--- DOCUMENT SOURCE ---

Alors, en ce début d’année pastorale et après la consultation synodale,  nous sommes invité(e)s à nous poser ces deux questions :

« En qui faisons-nous confiance ? – « Comment transmettre le message évangélique » ?

Le dominicain Jean-Michel Poffet, nous donne quelques éléments de réponse dans son ouvrage « Évangéliser, oui mais comment ? ».

Cet essai dit-il  « est né de l’éblouissement de l’évangile, authentique et pur en sa discrète présence ».

Ainsi que d’ une question : « comment le faire redécouvrir ? ».

Jean-Michel Poffet, un éminent bibliste

Originaire de Fribourg (Suisse) il manifesta, après son entrée chez les Dominicains,  un grand intérêt pour l’interprétation et la science biblique.

Aussi se dirigea-t-il vers un cursus d’étude à l’Institut biblique de Rome.

Après son ordination sacerdotale et quelques années de ministère pastoral à Genève, il prépara une thèse en histoire de l’exégèse. Puis il devint  maître assistant à l’université de Fribourg.

Élu directeur de l’ École biblique et archéologique française de Jérusalem en 1999, il resta près de dix ans à ce poste.

Aujourd’ hui, il donne de nombreuses conférences. Il y recommande une érudition mise au service de la foi et de la spiritualité afin de mieux prier.

Il écrit également des livres qui sont le reflet de ses préoccupations : L’ autorité de l’ écriture – Les chrétiens et la Bible – La patience de Dieu – Paul de Tarse…

Un défi pour notre époque

Pour de multiples raisons, la foi aujourd’hui est difficile à transmettre.

Cependant, cette difficulté ne vient pas du contenu de l’ Évangile qui n’a pas perdu son éclat, mais de sa transmission.

Alors Jean-Michel Poffet pose cette question : comment faire face à un tel défi ?.

C’ est dans le premier document du christianisme qu’ il trouve quelques éléments de réponse.

En effet, la 1ere lettre de Saint Paul aux Thessaloniciens est particulièrement intéressante car elle est le plus ancien écrit  du Nouveau Testament.

En conséquence elle donne de précieux renseignements sur la manière d’ évangéliser.

Paul poussé par l’ Esprit change son plan d’ évangélisation

Les Actes des Apôtres situent la fondation de l’église de Thessalonique lors du premier voyage missionnaire de Saint Paul en Europe.

Celui-ci, après avoir évangélisé les contrées de la Galatie du Nord (au nord de l’actuelle Turquie) se sent  « poussé par l’ Esprit ».

--- DONNÉES ENREGISTRÉES ---

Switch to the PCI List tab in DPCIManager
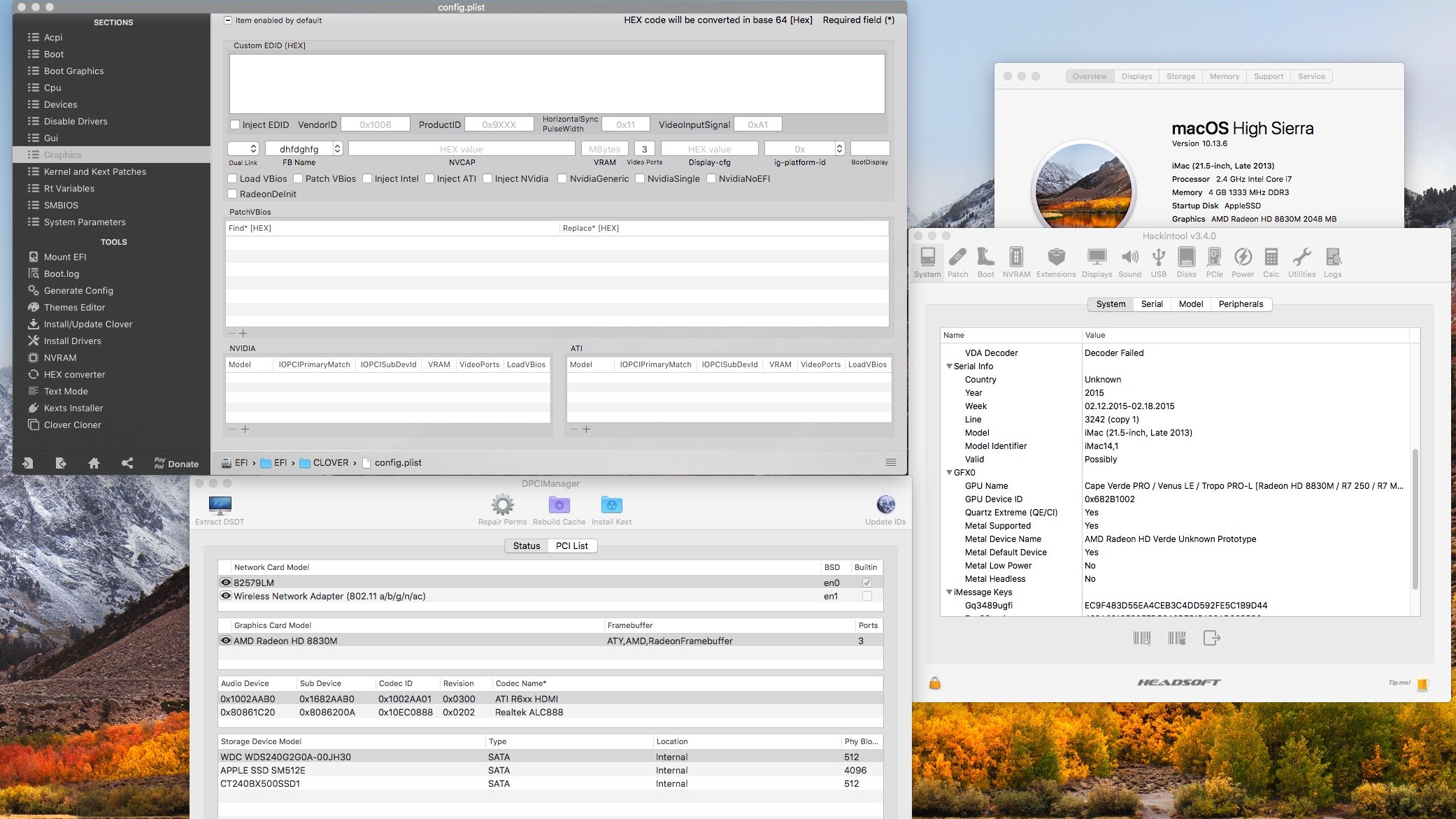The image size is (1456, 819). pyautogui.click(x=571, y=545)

---
--- DONNÉES ENREGISTRÉES ---

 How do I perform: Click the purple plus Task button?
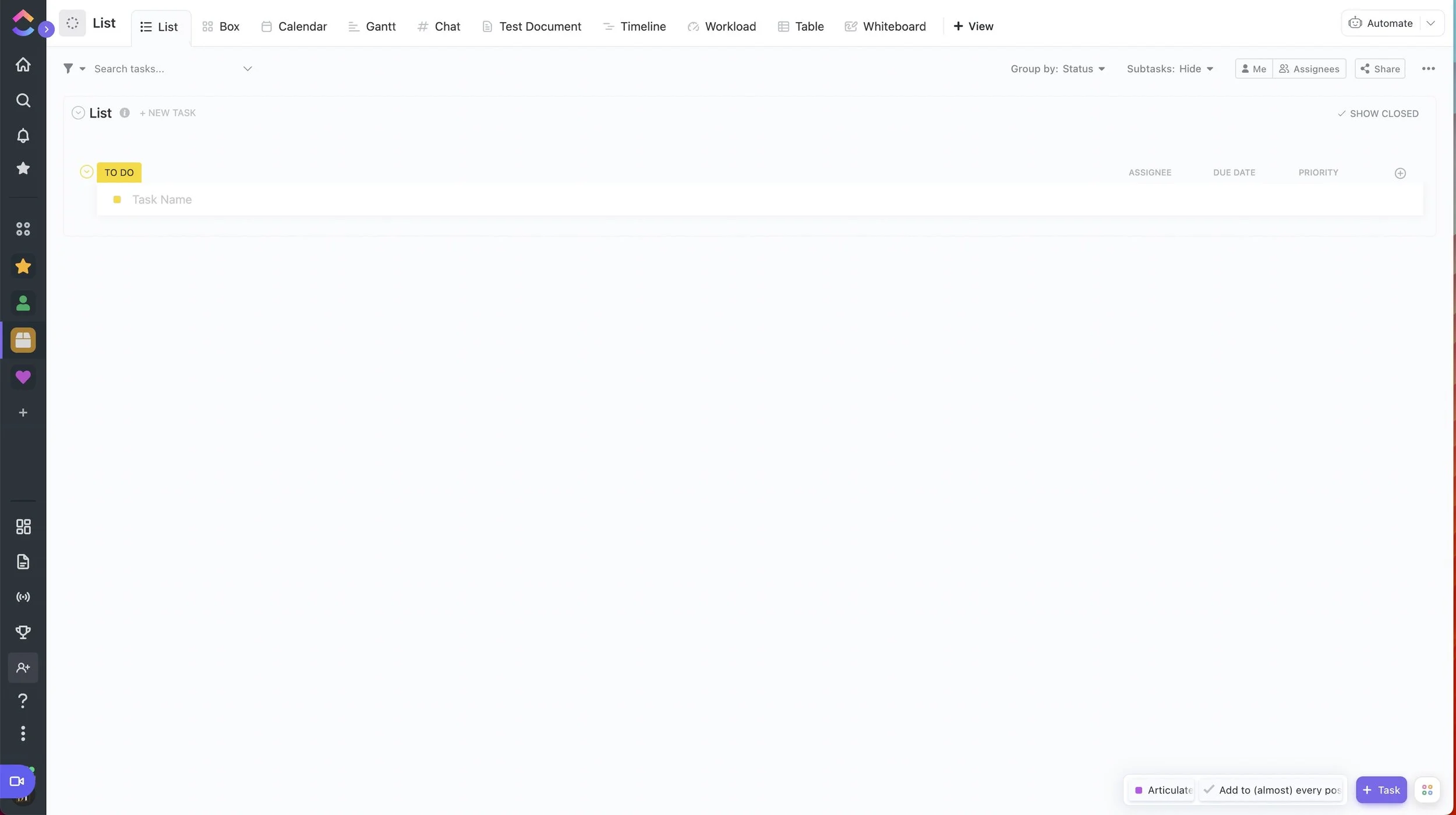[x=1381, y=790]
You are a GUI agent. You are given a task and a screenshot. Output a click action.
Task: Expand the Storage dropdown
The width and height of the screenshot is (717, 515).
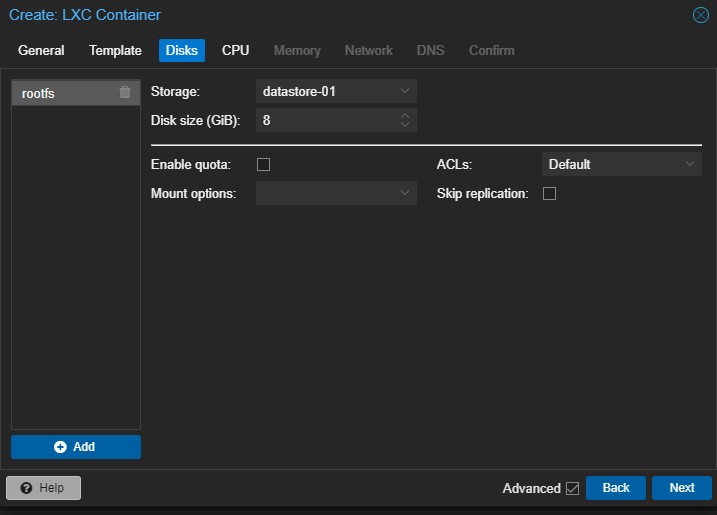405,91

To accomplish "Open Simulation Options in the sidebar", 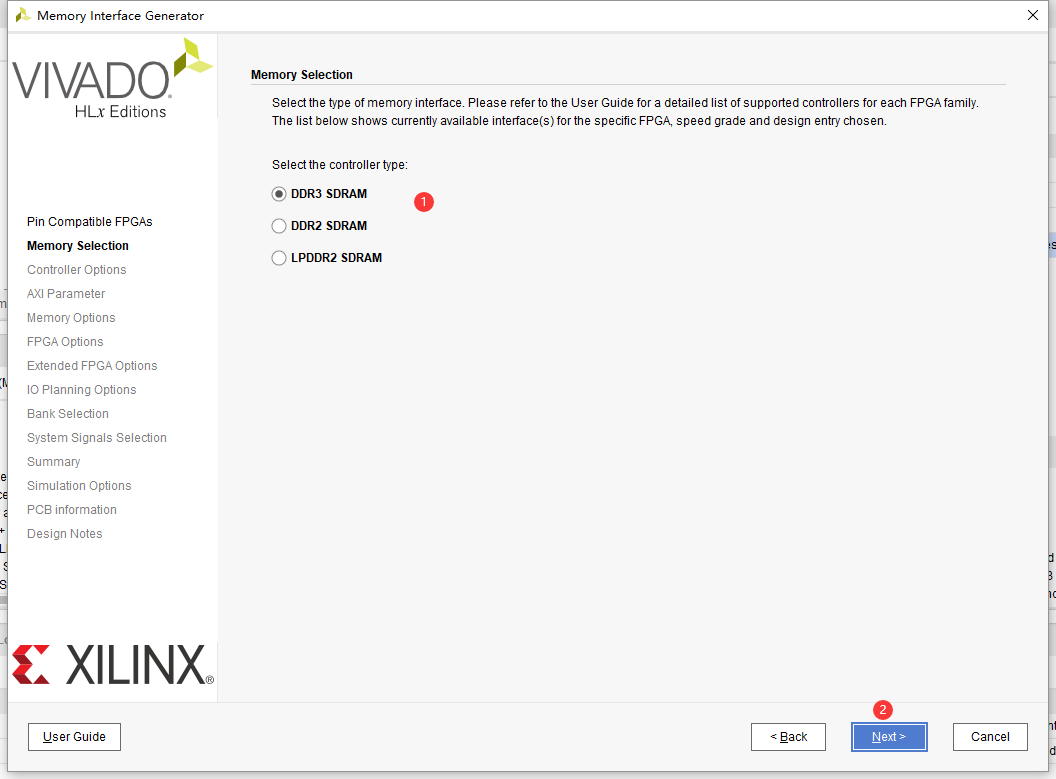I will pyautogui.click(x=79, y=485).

---
--- DONNÉES ENREGISTRÉES ---

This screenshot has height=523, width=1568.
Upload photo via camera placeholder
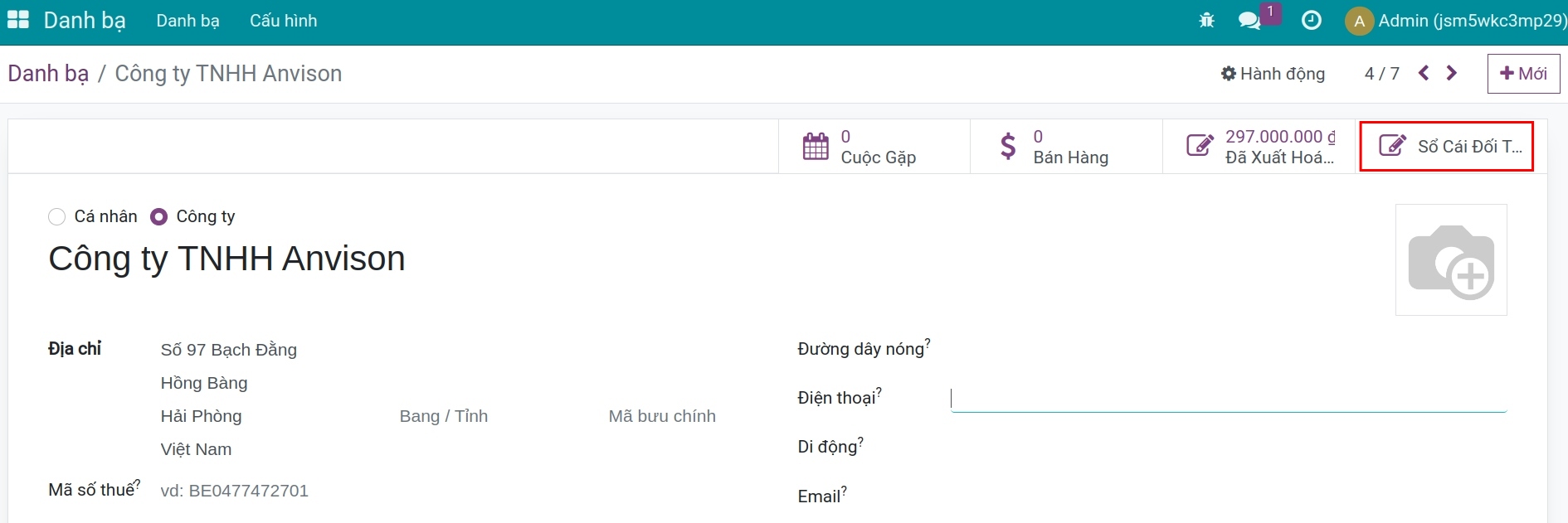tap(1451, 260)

---

# CONSIGNE
Recopiez à l'identique le passage du texte sur l'évangélisation qui commence par « Cependant, cette difficulté » et se poursuit jusqu'à « tel défi ?. ».

# RÉPONSE
Cependant, cette difficulté ne vient pas du contenu de l’ Évangile qui n’a pas perdu son éclat, mais de sa transmission.

Alors Jean-Michel Poffet pose cette question : comment faire face à un tel défi ?.